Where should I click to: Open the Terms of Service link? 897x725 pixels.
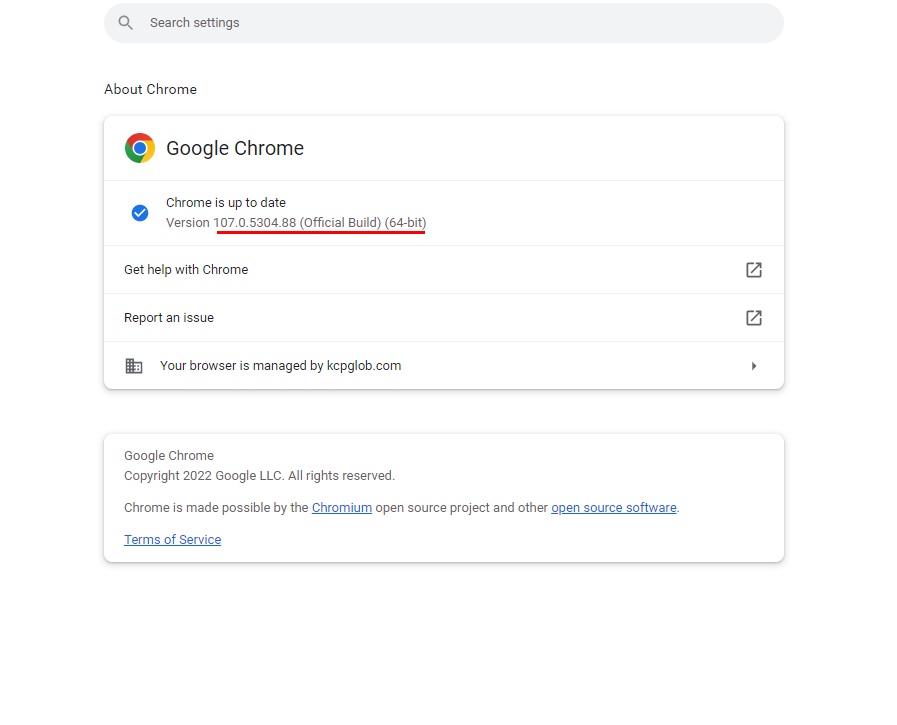tap(173, 540)
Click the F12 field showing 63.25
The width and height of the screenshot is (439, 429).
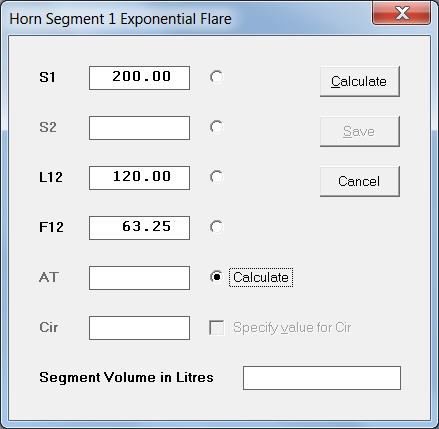click(139, 228)
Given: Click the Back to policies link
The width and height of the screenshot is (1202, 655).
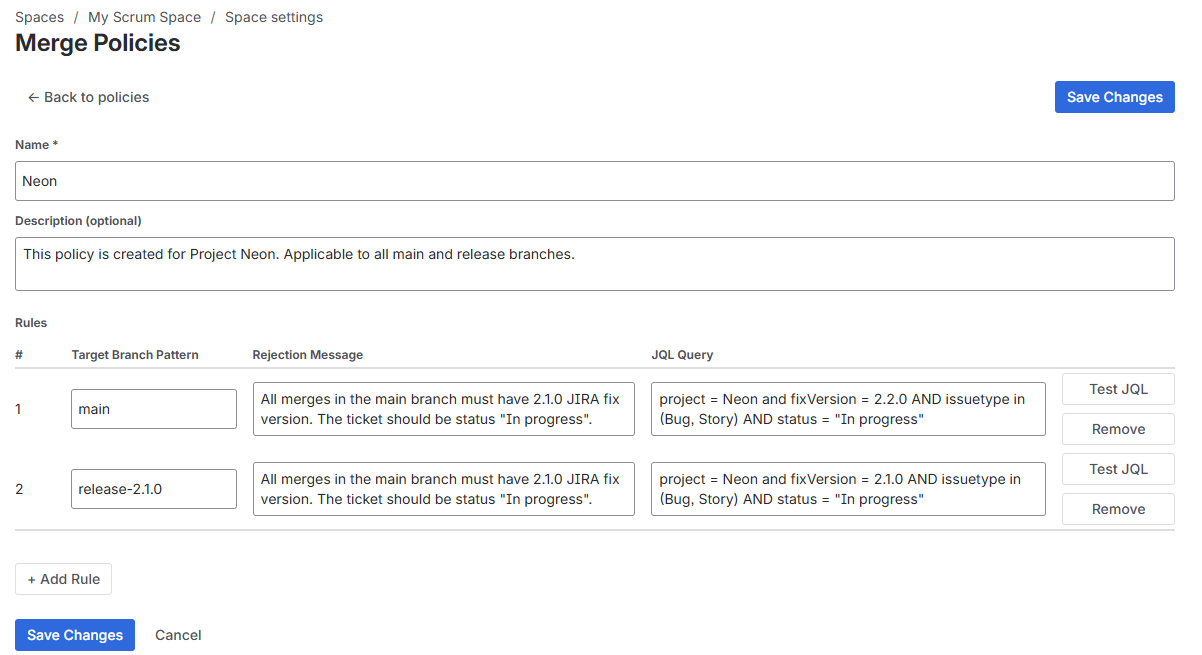Looking at the screenshot, I should [88, 97].
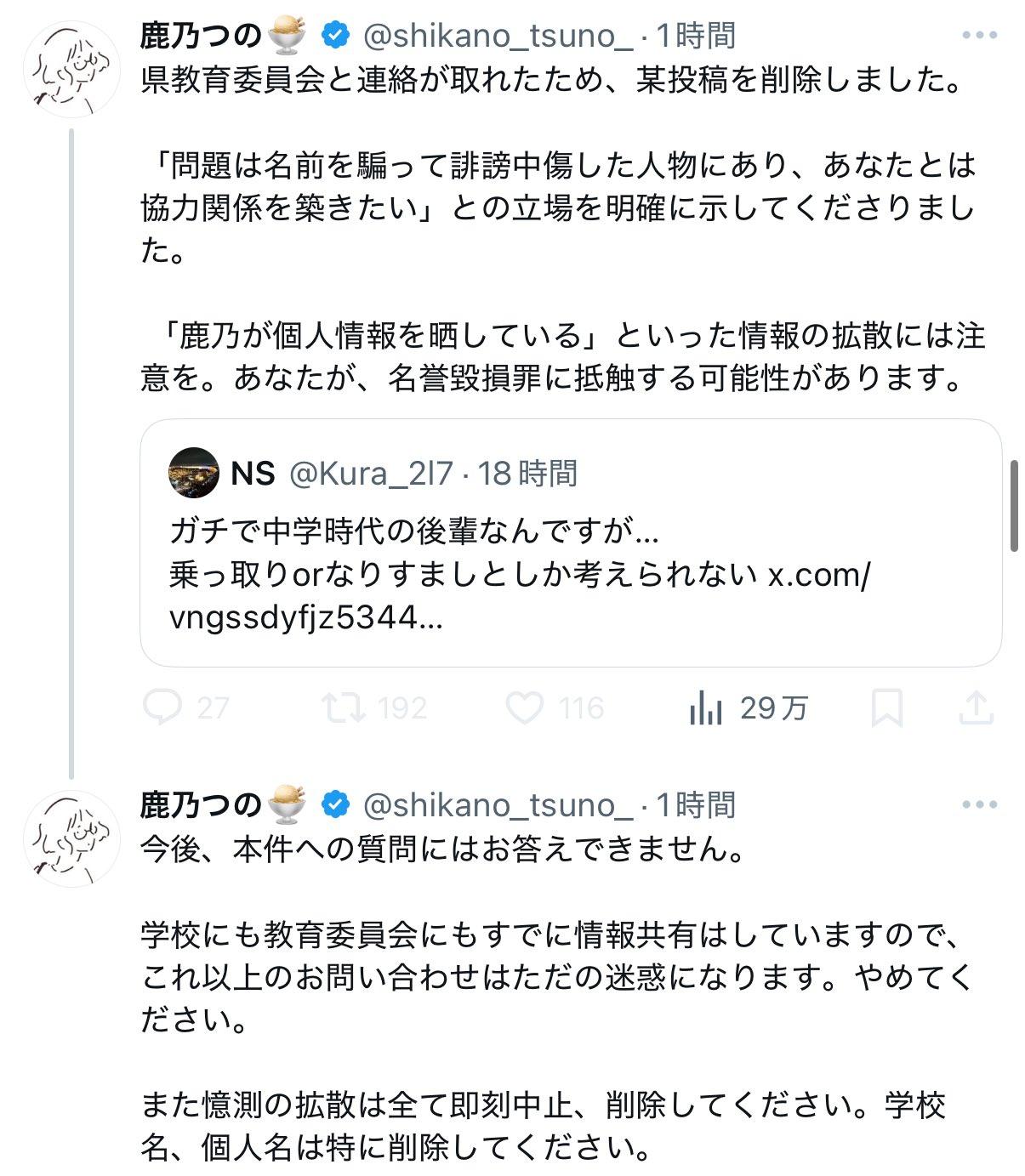Click the reply icon with 27 replies

(x=162, y=707)
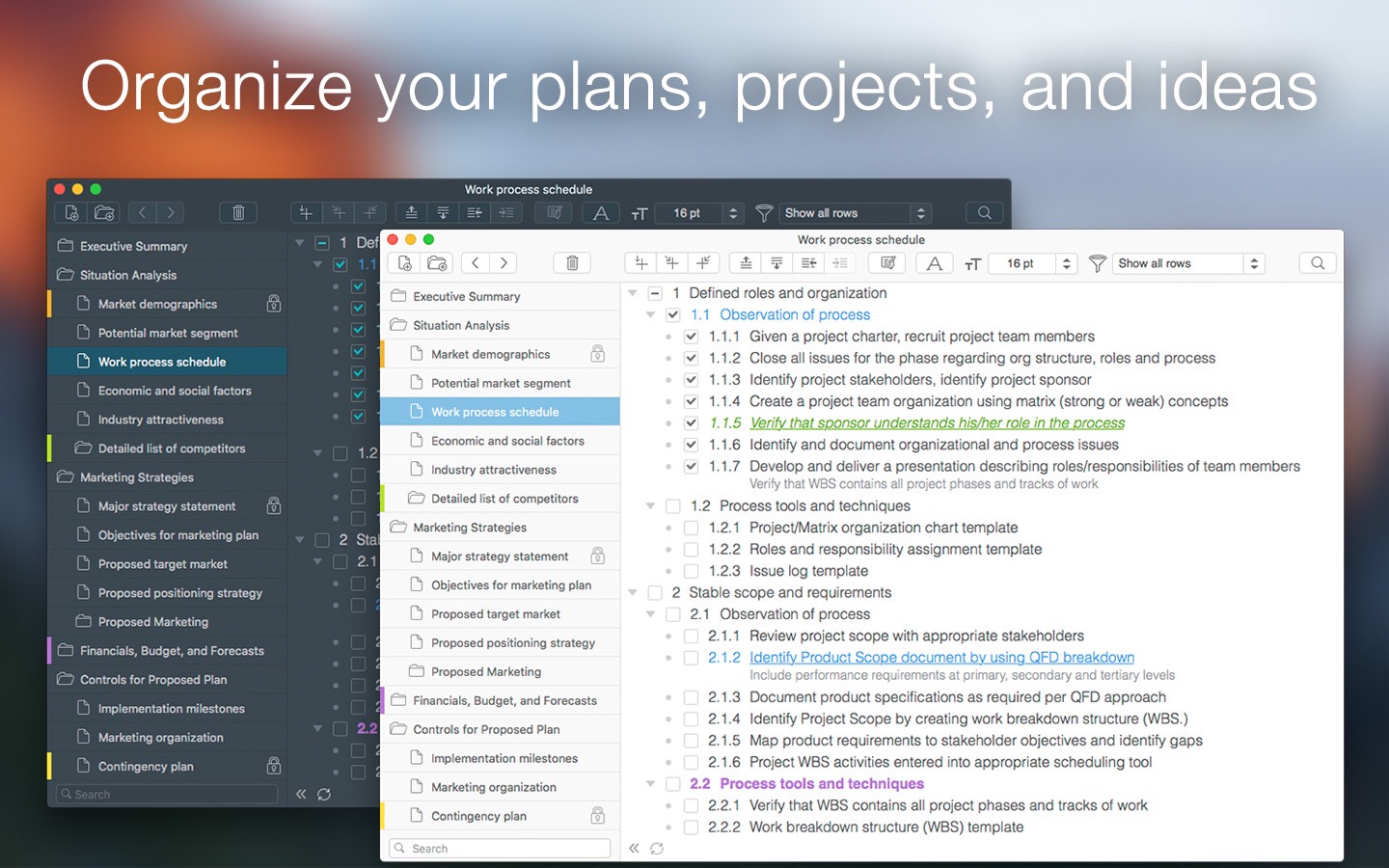The height and width of the screenshot is (868, 1389).
Task: Click the refresh icon below the front sidebar
Action: click(x=657, y=849)
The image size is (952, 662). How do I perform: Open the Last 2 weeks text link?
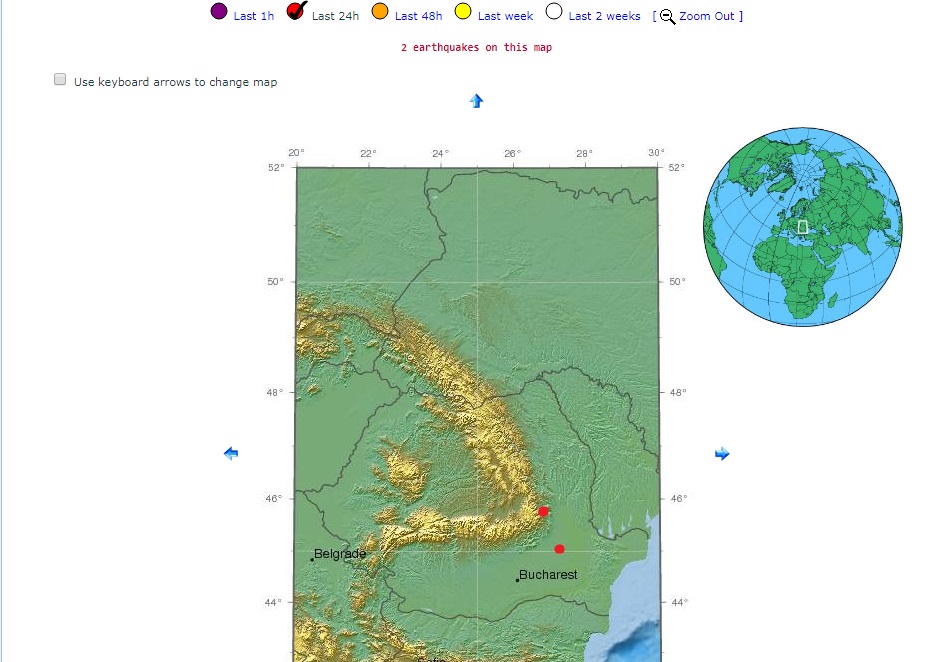(x=604, y=16)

* * *

Return the text of every entry above word for word, leaving out the pictures.

## RESPONSE
Where should I click to: Open the Terms of Service link? 897x725 pixels.
tap(173, 540)
Click the F12 field showing 63.25
The width and height of the screenshot is (439, 429).
click(139, 228)
Given: Click the Back to policies link
The width and height of the screenshot is (1202, 655).
Looking at the screenshot, I should [88, 97].
Click the reply icon with 27 replies

(x=162, y=707)
The height and width of the screenshot is (868, 1389).
Task: Click the refresh icon below the front sidebar
Action: click(x=657, y=849)
The image size is (952, 662). How do I perform: Open the Last 2 weeks text link?
(x=604, y=16)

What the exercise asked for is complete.